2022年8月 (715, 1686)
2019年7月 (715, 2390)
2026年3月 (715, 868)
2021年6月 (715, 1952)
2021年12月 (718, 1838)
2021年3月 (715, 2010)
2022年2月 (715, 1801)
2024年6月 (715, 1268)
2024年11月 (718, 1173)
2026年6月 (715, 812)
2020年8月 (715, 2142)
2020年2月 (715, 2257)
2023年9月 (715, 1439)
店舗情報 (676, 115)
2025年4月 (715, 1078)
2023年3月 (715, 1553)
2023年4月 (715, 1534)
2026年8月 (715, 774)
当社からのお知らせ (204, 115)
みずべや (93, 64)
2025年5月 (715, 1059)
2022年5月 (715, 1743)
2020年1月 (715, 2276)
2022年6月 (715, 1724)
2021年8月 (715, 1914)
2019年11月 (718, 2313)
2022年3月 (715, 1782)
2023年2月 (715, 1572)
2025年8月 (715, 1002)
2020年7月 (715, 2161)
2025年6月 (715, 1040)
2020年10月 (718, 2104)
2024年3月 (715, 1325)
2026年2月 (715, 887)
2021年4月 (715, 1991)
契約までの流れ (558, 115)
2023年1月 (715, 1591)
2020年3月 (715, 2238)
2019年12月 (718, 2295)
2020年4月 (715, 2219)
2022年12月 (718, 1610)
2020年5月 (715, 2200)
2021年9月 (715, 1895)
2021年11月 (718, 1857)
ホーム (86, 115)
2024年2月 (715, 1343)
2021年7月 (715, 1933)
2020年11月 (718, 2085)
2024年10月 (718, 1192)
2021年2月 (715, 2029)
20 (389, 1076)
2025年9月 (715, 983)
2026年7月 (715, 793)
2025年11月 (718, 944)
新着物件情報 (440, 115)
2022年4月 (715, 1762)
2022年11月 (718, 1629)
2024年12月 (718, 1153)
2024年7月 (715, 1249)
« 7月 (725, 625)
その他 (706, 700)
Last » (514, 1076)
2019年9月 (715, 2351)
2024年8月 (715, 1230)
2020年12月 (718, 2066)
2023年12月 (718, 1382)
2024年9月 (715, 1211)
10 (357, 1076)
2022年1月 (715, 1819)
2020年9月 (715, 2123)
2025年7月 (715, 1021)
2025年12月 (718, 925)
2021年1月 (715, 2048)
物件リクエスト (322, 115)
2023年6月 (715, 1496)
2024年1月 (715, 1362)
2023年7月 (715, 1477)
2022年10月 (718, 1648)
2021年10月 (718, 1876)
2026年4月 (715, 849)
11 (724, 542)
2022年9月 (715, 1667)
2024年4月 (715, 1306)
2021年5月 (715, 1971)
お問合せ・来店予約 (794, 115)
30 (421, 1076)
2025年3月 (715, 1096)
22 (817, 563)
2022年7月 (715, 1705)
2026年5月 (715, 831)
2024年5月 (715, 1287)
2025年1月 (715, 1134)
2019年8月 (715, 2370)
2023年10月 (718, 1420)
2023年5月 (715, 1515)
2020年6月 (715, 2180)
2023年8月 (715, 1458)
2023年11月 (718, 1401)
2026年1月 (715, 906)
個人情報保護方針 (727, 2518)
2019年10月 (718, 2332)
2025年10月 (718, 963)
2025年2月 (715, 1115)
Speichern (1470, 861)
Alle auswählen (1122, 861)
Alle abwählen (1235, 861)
--------------------
Give the entries once more, exactly as they appear.

2022年8月 (715, 1686)
2019年7月 (715, 2390)
2026年3月 (715, 868)
2021年6月 (715, 1952)
2021年12月 (718, 1838)
2021年3月 (715, 2010)
2022年2月 (715, 1801)
2024年6月 (715, 1268)
2024年11月 (718, 1173)
2026年6月 (715, 812)
2020年8月 (715, 2142)
2020年2月 (715, 2257)
2023年9月 (715, 1439)
店舗情報 (676, 115)
2025年4月 (715, 1078)
2023年3月 (715, 1553)
2023年4月 (715, 1534)
2026年8月 (715, 774)
当社からのお知らせ (204, 115)
みずべや (93, 64)
2025年5月 (715, 1059)
2022年5月 (715, 1743)
2020年1月 (715, 2276)
2022年6月 (715, 1724)
2021年8月 (715, 1914)
2019年11月 (718, 2313)
2022年3月 (715, 1782)
2023年2月 (715, 1572)
2025年8月 (715, 1002)
2020年7月 (715, 2161)
2025年6月 (715, 1040)
2020年10月 (718, 2104)
2024年3月 (715, 1325)
2026年2月 (715, 887)
2021年4月 (715, 1991)
契約までの流れ (558, 115)
2023年1月 (715, 1591)
2020年3月 (715, 2238)
2019年12月 (718, 2295)
2020年4月 (715, 2219)
2022年12月 (718, 1610)
2020年5月 (715, 2200)
2021年9月 (715, 1895)
2021年11月 (718, 1857)
ホーム (86, 115)
2024年2月 (715, 1343)
2021年7月 (715, 1933)
2020年11月 (718, 2085)
2024年10月 (718, 1192)
2021年2月 (715, 2029)
20 (389, 1076)
2025年9月 (715, 983)
2026年7月 (715, 793)
2025年11月 (718, 944)
新着物件情報 (440, 115)
2022年4月 (715, 1762)
2022年11月 (718, 1629)
2024年12月 (718, 1153)
2024年7月 (715, 1249)
« 7月 (725, 625)
その他 (706, 700)
Last » (514, 1076)
2019年9月 (715, 2351)
2024年8月 (715, 1230)
2020年12月 (718, 2066)
2023年12月 (718, 1382)
2024年9月 (715, 1211)
10 (357, 1076)
2022年1月 (715, 1819)
2020年9月 (715, 2123)
2025年7月 (715, 1021)
2025年12月 (718, 925)
2021年1月 (715, 2048)
物件リクエスト (322, 115)
2023年6月 (715, 1496)
2024年1月 (715, 1362)
2023年7月 (715, 1477)
2022年10月 (718, 1648)
2021年10月 (718, 1876)
2026年4月 (715, 849)
11 (724, 542)
2022年9月 (715, 1667)
2024年4月 (715, 1306)
2021年5月 (715, 1971)
お問合せ・来店予約 (794, 115)
30 (421, 1076)
2025年3月 (715, 1096)
22 (817, 563)
2022年7月 (715, 1705)
2026年5月 (715, 831)
2024年5月 (715, 1287)
2025年1月 (715, 1134)
2019年8月 (715, 2370)
2023年10月 (718, 1420)
2023年5月 (715, 1515)
2020年6月 (715, 2180)
2023年8月 (715, 1458)
2023年11月 (718, 1401)
2026年1月 (715, 906)
個人情報保護方針 (727, 2518)
2019年10月 (718, 2332)
2025年10月 (718, 963)
2025年2月 (715, 1115)
Speichern (1470, 861)
Alle auswählen (1122, 861)
Alle abwählen (1235, 861)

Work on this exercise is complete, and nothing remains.